Reproduce verbatim the rows below, starting with the line containing "Open Document Cloud in sidebar" and ending with the line containing "[x=95, y=62]", both of those lines included.
— START OF MATERIAL FOR THE TASK —
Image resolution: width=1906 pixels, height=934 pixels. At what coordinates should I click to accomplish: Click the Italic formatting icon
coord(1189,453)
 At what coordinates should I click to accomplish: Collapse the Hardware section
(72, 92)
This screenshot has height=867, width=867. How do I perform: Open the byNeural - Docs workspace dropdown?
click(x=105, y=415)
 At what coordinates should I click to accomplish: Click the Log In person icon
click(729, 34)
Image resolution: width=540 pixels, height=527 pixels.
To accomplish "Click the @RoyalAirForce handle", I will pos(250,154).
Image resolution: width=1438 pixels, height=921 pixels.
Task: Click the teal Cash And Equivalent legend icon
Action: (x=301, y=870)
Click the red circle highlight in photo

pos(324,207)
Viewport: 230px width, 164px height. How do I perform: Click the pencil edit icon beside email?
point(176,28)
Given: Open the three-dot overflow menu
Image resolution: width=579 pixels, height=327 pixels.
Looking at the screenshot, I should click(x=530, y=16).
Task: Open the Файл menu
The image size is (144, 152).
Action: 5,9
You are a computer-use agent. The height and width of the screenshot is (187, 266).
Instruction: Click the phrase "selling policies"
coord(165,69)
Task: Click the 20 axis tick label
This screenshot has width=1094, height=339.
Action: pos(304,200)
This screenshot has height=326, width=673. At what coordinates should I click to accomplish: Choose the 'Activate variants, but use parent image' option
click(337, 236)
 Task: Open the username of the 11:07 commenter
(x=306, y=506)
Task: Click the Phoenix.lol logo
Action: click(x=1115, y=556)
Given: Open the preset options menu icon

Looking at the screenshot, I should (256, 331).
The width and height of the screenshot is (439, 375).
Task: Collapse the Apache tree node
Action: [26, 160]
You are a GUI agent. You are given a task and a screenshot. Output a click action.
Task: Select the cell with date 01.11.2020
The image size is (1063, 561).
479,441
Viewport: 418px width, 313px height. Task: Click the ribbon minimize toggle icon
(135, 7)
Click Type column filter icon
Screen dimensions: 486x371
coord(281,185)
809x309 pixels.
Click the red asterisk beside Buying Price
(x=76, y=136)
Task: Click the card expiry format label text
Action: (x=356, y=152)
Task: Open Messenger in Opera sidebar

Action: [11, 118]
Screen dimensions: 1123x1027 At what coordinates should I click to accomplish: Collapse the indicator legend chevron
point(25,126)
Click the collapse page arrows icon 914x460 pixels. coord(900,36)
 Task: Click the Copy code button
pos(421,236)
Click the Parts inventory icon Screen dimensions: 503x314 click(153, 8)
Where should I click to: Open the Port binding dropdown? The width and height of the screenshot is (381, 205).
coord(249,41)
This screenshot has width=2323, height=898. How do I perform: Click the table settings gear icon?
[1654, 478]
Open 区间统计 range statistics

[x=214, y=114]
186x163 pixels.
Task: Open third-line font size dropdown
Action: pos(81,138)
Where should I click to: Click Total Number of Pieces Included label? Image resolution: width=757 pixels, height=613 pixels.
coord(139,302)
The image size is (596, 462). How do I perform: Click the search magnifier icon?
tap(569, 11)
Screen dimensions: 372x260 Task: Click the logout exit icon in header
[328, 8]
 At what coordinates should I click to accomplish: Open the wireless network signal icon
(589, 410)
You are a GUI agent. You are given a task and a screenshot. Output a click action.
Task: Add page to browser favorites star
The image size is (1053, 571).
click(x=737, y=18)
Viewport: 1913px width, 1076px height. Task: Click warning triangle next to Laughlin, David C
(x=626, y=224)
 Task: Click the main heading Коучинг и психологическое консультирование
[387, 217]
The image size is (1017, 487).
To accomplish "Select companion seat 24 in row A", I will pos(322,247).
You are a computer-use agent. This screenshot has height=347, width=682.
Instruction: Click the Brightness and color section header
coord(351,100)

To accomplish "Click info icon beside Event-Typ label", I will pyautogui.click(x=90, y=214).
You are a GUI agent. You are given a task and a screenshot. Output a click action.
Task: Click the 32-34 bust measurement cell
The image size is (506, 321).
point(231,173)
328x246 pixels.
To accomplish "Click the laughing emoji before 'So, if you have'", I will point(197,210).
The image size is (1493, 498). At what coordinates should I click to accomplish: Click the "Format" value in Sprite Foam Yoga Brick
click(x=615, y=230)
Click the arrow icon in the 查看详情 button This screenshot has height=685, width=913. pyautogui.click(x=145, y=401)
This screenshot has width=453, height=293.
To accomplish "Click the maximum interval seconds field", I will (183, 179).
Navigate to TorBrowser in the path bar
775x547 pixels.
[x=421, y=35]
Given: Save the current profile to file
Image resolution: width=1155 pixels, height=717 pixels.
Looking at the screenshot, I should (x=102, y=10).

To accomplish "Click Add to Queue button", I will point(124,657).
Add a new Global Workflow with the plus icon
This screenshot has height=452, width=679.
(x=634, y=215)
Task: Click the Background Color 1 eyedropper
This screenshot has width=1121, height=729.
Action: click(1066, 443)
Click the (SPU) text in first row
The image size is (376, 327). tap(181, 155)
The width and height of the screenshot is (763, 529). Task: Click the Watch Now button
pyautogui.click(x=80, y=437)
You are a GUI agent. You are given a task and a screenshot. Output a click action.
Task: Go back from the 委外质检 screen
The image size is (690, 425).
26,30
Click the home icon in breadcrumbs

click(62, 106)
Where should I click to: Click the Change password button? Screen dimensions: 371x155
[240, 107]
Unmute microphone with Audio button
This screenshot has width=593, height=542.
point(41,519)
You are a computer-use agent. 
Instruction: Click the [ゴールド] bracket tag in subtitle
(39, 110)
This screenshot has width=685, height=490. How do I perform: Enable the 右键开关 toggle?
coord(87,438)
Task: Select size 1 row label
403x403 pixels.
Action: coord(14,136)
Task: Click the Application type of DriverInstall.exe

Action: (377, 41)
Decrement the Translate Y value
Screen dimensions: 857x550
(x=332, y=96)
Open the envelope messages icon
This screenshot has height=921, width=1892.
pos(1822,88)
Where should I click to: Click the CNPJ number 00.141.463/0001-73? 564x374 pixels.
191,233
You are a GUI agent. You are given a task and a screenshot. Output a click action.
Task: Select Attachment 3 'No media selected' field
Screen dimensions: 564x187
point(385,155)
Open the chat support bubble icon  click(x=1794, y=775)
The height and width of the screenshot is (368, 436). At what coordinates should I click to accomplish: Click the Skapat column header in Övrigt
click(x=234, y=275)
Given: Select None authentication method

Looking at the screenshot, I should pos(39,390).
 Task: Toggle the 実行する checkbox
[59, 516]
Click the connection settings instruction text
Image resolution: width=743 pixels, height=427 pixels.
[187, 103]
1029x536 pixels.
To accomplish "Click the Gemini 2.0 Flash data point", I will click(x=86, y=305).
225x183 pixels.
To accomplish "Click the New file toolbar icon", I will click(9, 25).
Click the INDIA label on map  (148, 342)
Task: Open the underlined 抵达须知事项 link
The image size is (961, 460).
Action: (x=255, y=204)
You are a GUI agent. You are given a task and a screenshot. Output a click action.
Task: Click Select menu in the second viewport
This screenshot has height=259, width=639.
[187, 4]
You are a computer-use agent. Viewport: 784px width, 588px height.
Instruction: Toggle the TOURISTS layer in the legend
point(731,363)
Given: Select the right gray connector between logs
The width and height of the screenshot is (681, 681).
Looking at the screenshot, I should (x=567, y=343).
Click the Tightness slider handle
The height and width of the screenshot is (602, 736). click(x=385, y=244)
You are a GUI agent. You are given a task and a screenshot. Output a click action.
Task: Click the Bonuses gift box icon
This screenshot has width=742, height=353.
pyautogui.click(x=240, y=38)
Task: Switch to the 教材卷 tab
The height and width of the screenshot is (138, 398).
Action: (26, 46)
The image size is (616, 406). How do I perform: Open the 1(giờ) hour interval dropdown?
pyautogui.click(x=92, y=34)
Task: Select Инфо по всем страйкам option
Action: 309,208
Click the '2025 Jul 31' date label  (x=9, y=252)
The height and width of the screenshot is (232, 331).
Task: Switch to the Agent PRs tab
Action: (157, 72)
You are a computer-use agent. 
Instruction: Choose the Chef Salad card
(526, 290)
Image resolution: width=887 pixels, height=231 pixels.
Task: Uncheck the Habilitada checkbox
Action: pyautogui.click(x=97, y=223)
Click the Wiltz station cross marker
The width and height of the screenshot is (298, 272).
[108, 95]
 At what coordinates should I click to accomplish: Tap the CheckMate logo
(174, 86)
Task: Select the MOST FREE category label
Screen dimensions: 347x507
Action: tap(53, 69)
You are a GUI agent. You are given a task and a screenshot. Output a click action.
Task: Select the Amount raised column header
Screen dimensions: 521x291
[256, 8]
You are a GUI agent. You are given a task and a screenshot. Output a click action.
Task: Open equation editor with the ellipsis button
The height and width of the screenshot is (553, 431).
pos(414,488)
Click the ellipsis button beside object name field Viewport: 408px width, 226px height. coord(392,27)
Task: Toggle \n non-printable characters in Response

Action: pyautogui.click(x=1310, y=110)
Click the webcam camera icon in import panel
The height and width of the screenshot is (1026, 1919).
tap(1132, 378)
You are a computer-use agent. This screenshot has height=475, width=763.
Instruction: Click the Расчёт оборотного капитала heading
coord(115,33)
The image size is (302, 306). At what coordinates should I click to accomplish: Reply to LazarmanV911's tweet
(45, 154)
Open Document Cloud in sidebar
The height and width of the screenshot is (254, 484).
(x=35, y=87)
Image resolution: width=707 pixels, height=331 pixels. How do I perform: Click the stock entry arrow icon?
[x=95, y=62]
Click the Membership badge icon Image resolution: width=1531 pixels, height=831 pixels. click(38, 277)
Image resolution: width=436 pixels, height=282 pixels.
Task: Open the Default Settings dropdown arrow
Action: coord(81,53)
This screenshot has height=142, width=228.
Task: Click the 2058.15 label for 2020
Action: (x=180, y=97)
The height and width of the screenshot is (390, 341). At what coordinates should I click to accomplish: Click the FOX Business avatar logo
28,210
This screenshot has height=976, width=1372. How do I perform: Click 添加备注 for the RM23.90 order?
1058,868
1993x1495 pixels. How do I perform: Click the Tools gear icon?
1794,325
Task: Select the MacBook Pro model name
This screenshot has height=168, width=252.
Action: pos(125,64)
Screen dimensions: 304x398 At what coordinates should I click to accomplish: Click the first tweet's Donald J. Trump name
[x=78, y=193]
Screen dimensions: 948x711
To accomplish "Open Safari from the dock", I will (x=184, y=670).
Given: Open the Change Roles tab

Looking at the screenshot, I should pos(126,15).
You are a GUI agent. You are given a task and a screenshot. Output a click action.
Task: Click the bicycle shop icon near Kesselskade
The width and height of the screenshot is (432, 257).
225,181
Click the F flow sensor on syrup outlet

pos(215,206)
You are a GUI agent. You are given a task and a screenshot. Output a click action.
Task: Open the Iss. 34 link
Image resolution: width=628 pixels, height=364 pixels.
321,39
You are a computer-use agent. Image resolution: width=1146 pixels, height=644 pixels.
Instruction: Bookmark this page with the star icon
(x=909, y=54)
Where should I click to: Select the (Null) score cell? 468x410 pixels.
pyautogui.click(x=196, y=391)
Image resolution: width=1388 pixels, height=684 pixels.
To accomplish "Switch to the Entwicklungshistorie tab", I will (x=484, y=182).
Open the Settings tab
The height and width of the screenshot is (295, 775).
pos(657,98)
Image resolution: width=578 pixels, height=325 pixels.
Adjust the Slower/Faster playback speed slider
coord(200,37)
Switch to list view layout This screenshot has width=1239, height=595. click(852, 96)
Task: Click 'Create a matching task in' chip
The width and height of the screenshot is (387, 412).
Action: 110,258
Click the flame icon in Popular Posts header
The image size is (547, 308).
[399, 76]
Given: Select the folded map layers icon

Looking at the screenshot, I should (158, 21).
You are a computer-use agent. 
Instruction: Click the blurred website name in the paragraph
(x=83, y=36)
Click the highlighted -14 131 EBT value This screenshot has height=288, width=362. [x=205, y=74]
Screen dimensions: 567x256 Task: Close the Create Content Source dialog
— END OF MATERIAL FOR THE TASK —
RESPONSE TO THE TASK:
Open Document Cloud in sidebar
The height and width of the screenshot is (254, 484).
(x=35, y=87)
Image resolution: width=707 pixels, height=331 pixels. How do I perform: Click the stock entry arrow icon?
[x=95, y=62]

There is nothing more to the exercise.